[Supplied records start]

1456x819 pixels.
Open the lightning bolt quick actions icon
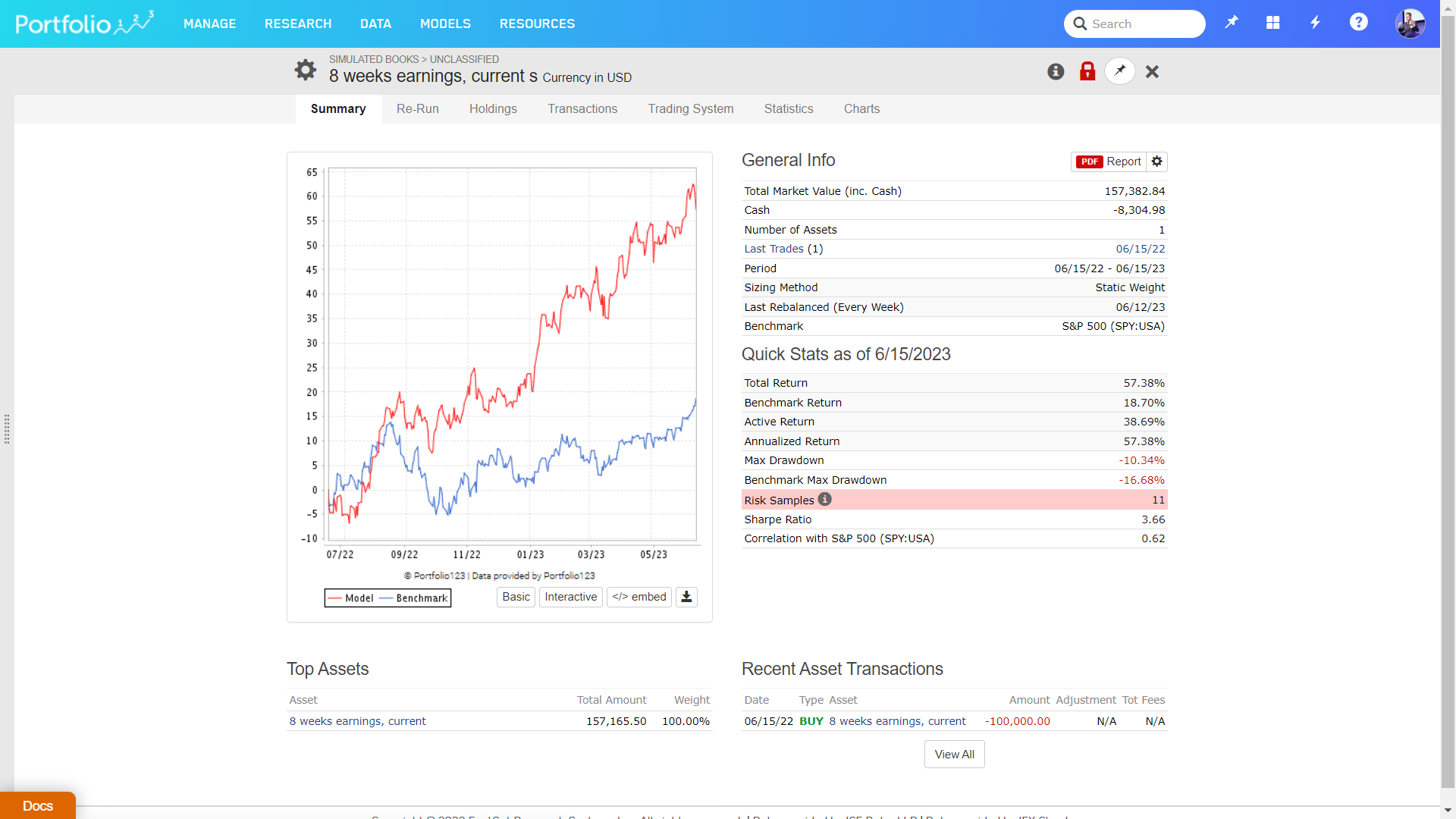[1316, 23]
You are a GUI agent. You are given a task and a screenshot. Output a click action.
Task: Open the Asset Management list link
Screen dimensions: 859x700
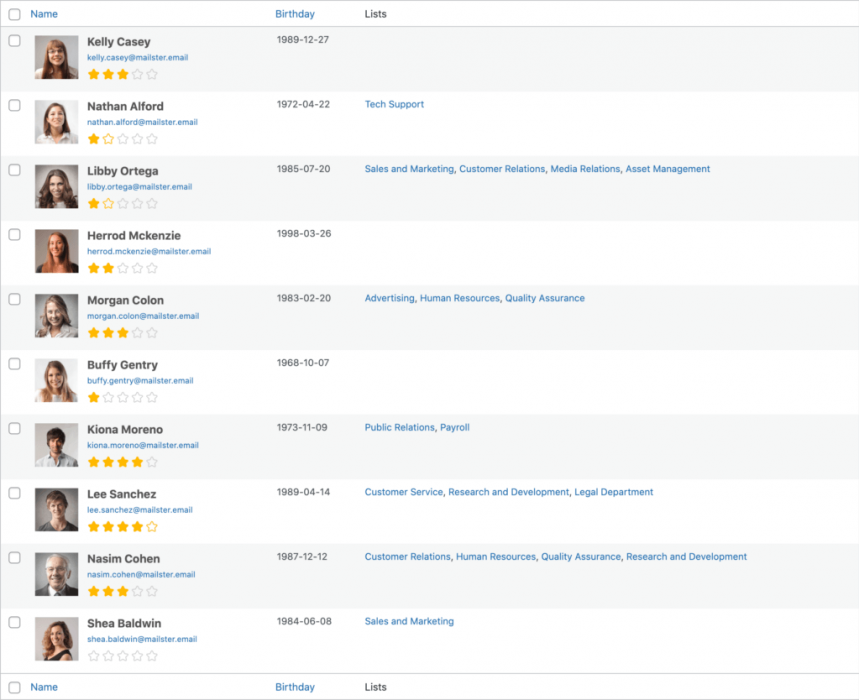[668, 169]
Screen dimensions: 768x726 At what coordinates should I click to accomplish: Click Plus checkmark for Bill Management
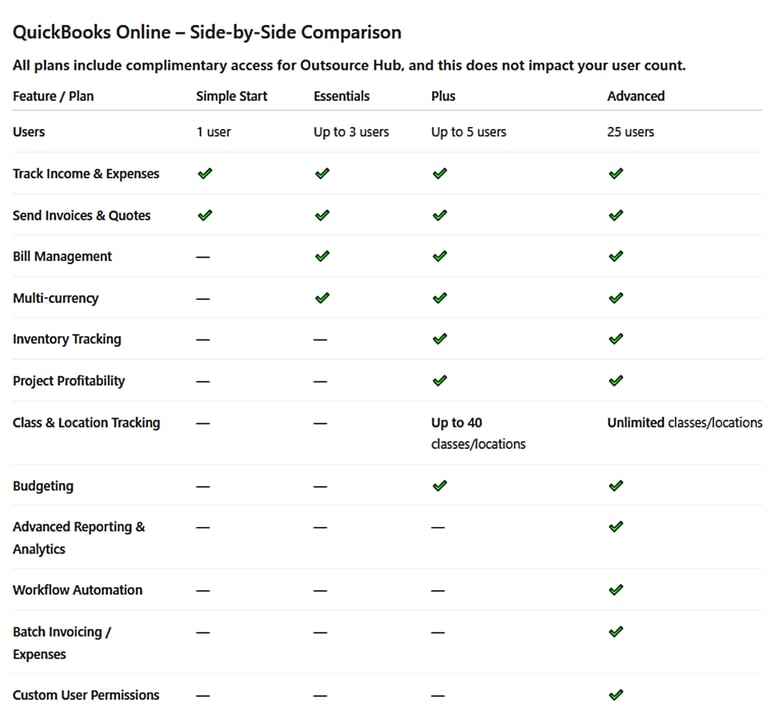439,256
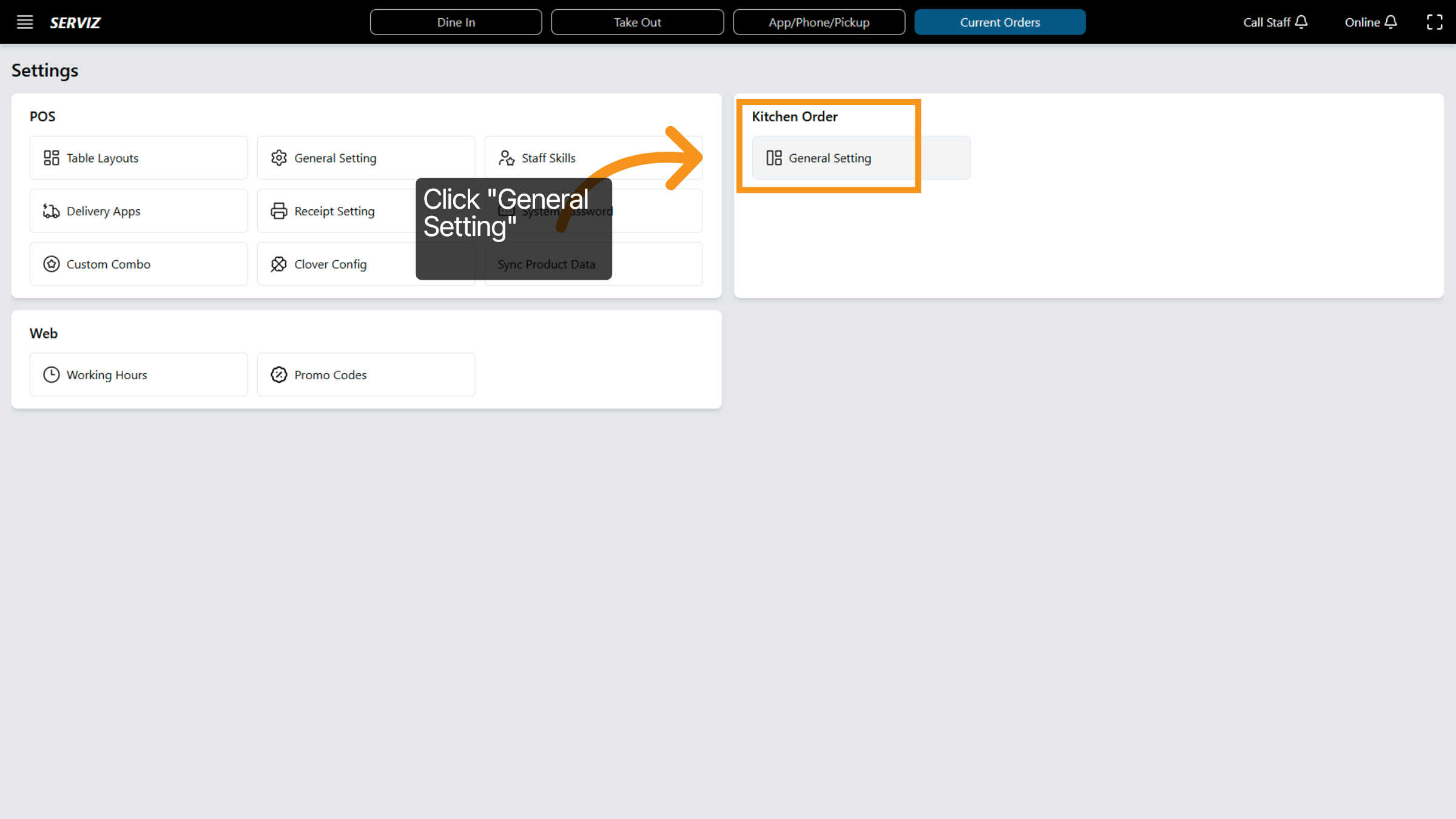
Task: Open the App/Phone/Pickup tab
Action: pos(818,22)
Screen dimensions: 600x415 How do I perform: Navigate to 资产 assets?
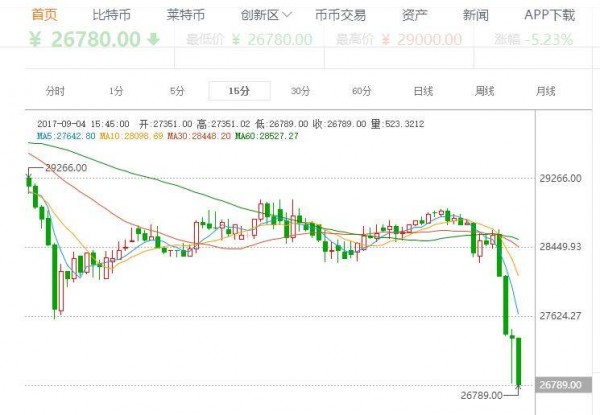pyautogui.click(x=416, y=15)
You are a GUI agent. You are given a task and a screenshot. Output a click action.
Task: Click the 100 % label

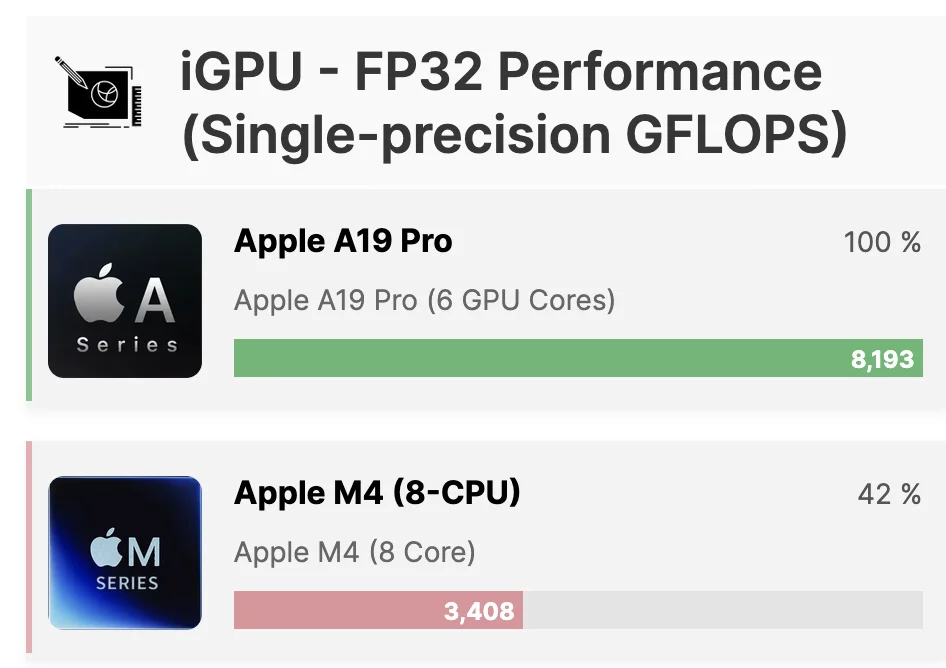click(x=882, y=242)
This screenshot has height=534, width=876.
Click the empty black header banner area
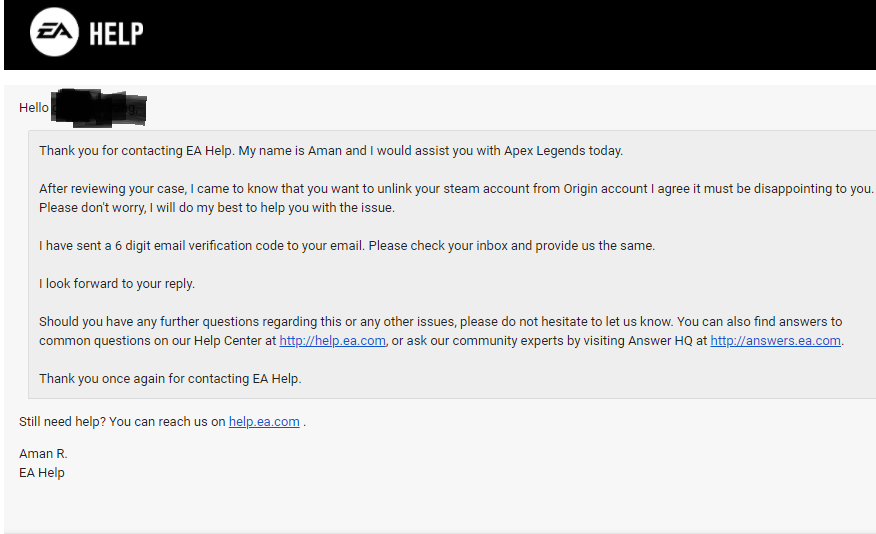coord(500,34)
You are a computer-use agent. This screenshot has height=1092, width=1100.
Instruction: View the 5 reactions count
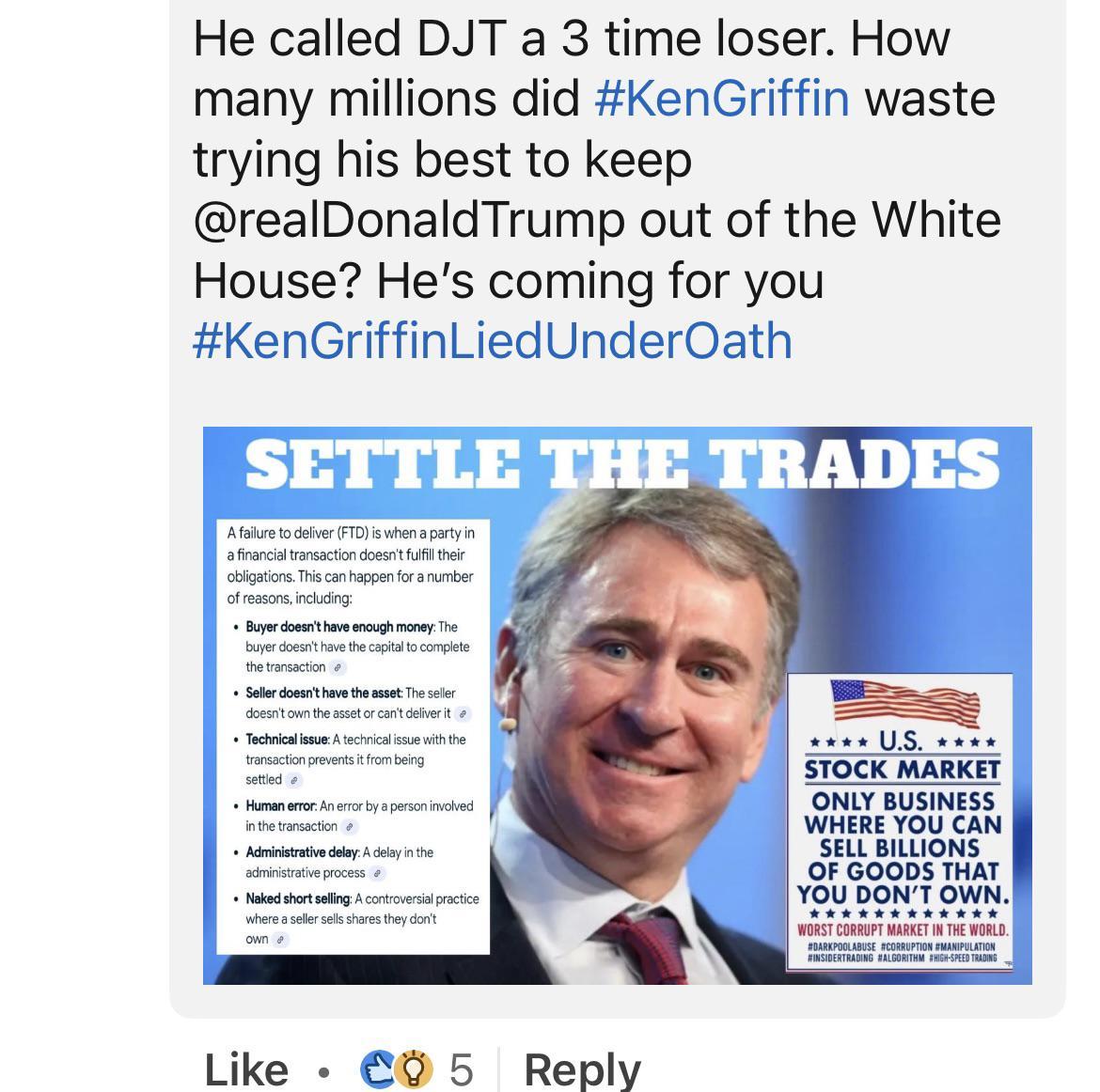tap(461, 1069)
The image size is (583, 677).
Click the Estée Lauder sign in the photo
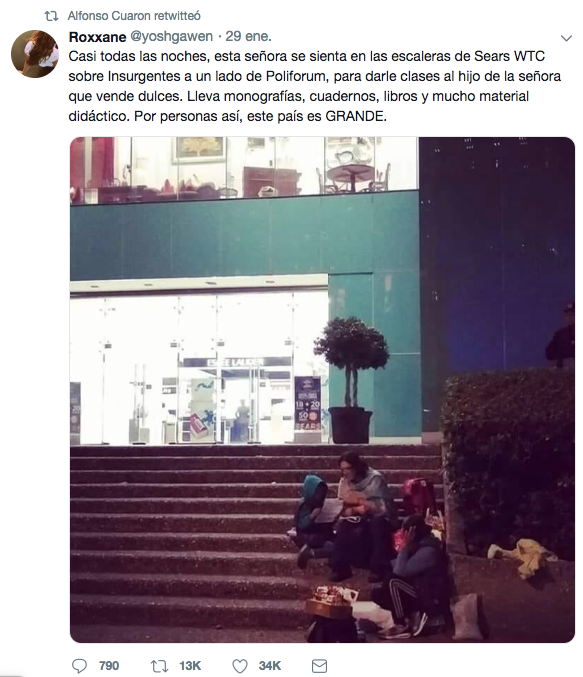236,362
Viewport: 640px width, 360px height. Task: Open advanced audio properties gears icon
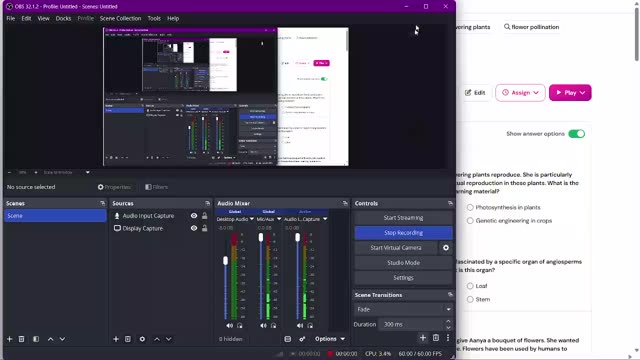point(302,339)
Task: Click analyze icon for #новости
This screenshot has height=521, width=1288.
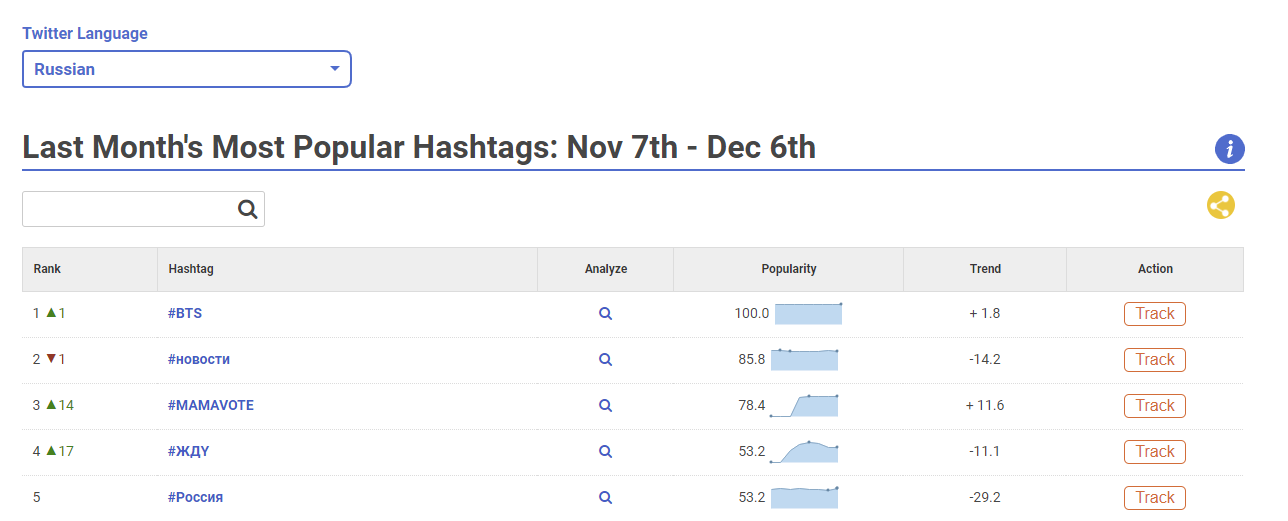Action: tap(605, 360)
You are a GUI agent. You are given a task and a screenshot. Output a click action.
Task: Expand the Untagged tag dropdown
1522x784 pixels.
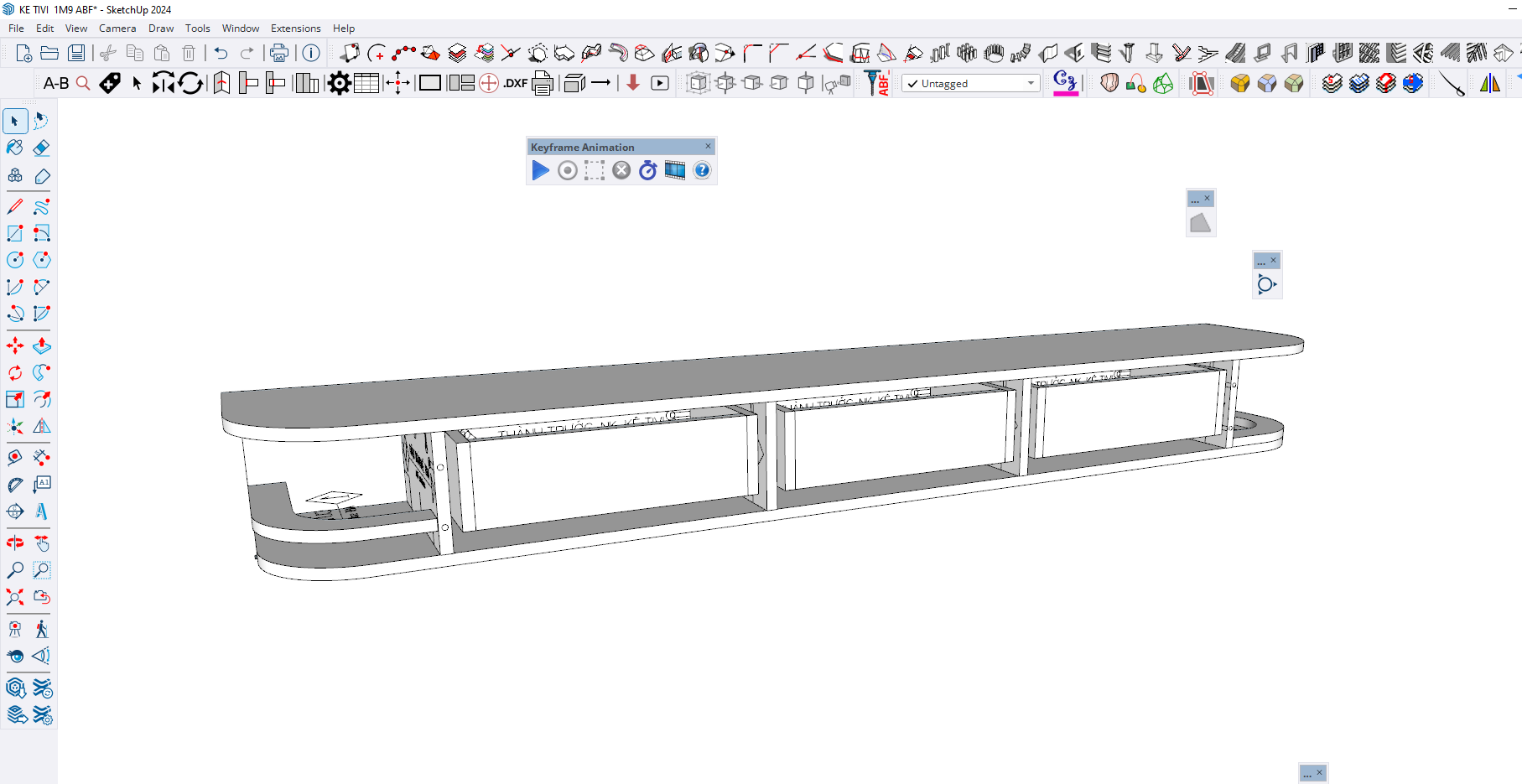[1031, 83]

[Supplied records end]

=== Aim of the exercise ===
Write out all of the records above line for line, leaving out the pictures.

=== Result below ===
1456x819 pixels.
Open the lightning bolt quick actions icon
[1316, 23]
You are a GUI agent. You are given a task and a screenshot. Output a click action.
Task: Open the Asset Management list link
Screen dimensions: 859x700
[668, 169]
Screen dimensions: 768x726 At what coordinates should I click to accomplish: Click Plus checkmark for Bill Management
439,256
Task: Open the App/Phone/Pickup tab
Action: pos(818,22)
Screen dimensions: 600x415 How do I perform: Navigate to 资产 assets?
pyautogui.click(x=416, y=15)
You are a GUI agent. You are given a task and a screenshot. Output a click action.
Task: Click the 100 % label

click(x=882, y=242)
This screenshot has height=534, width=876.
Click the empty black header banner area
coord(500,34)
You are a computer-use agent. This screenshot has height=1092, width=1100.
Instruction: View the 5 reactions count
tap(461, 1069)
The image size is (583, 677).
Click the Estée Lauder sign in the photo
236,362
Viewport: 640px width, 360px height. Task: Open advanced audio properties gears icon
point(302,339)
Task: Click analyze icon for #новости
This screenshot has height=521, width=1288.
Action: tap(605, 360)
You are a GUI agent. You are given a task and a screenshot. Output a click action.
Task: Expand the Untagged tag dropdown
1522x784 pixels.
[1031, 83]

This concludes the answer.